I used to think that also. I guess it pretty much will vary from computer to computer you know?Quote:
Originally Posted by brandinb
So far some of these cards are boasting about 200% increase over onboard based SATA/RAID controllers. Too bad they aren't cheaper...which makes the onboard stuff more ideal...:stick:
Its only for 4 drive arrays you'll see that boost over the integrated RAID (lol, its really software RAID which for most things sucks). For 2 drive RAID 0 you can actually get fairly close to the performance of these hardware controllers. Only for RAID 0 and 1 though, if you want to do something like 0+1 or RAID 5 those integrated controllers offer truly abysmal performance, I've seen some people get around 5MB/s with em'...

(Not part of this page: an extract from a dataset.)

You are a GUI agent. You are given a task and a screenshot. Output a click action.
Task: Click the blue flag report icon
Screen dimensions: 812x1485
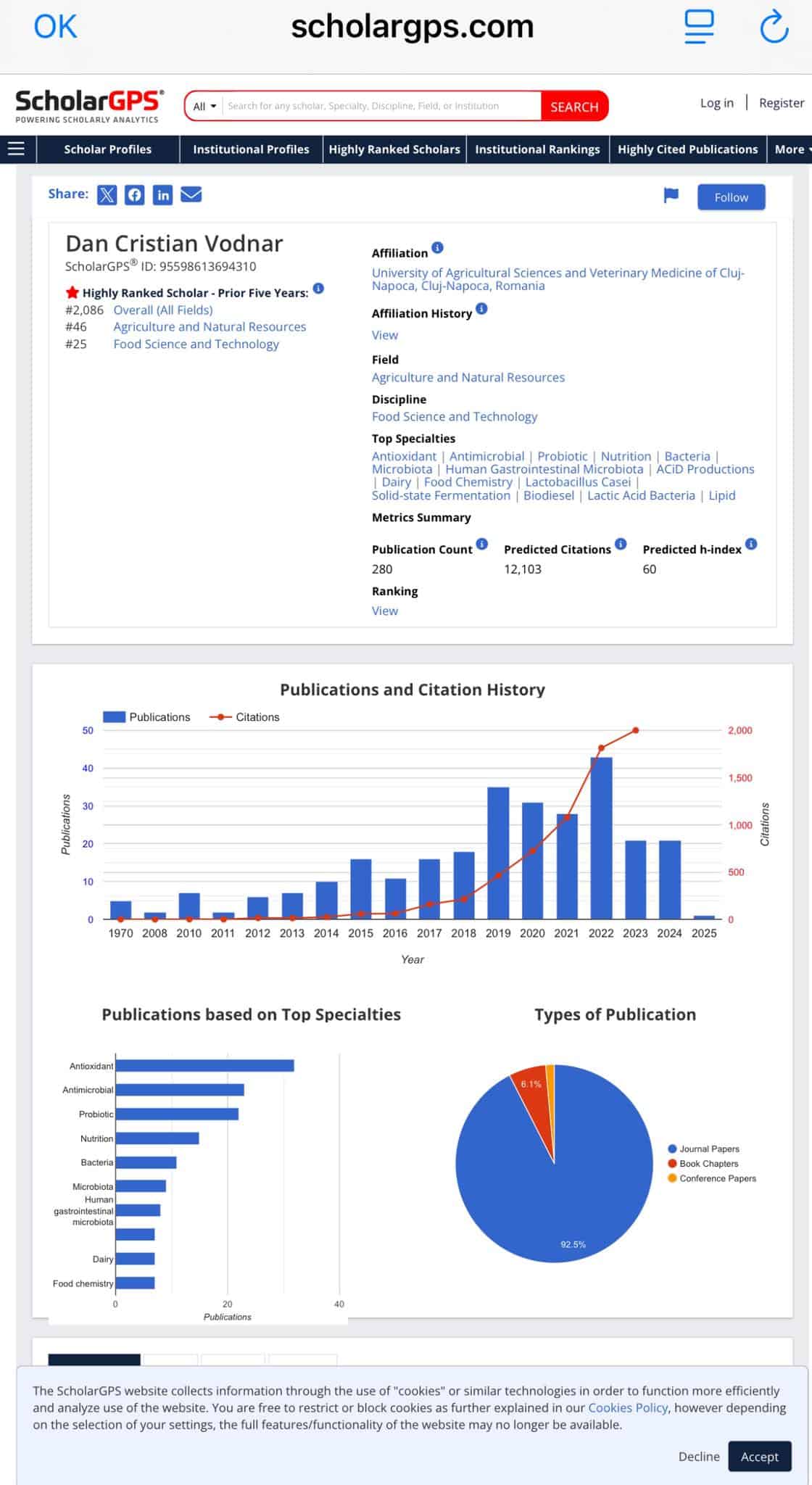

Yea, those prices for the hardware cards looks pretty scary at first, but you gotta remember that you can use em' across mult. machines over the years the cost gets spread out. Well worth it IMO as I plan to use my Areca card for at least 4 years or so before it gets sold off or used to build a backup house server or something.
I quoted the beginning of the disk, because anyone with a brain will place partitions that hold large contiguously read/written files at the beginning of the disk.Quote:
Originally Posted by vitaminc
The 40% CPU at that speed is mostly filesystem and controller driver, it has nothing to do with the software raid. A hardware raid won't have any lower CPU utilization here.
As for reason 1) of yours: clearly the random read access time stays the same for me with increasing number of drives, I don't know where you would see a possible slowdown. If you do some simultaneous writes things look even better.
Reason 2), I don't know what you call an "incremental burst read", if it is what the choice of words might imply, then this is something that the OS/filesystem's readahead functionality takes care of. It has nothing to do with the disk controller, disk, or RAID.
Reason 3): paket overhead?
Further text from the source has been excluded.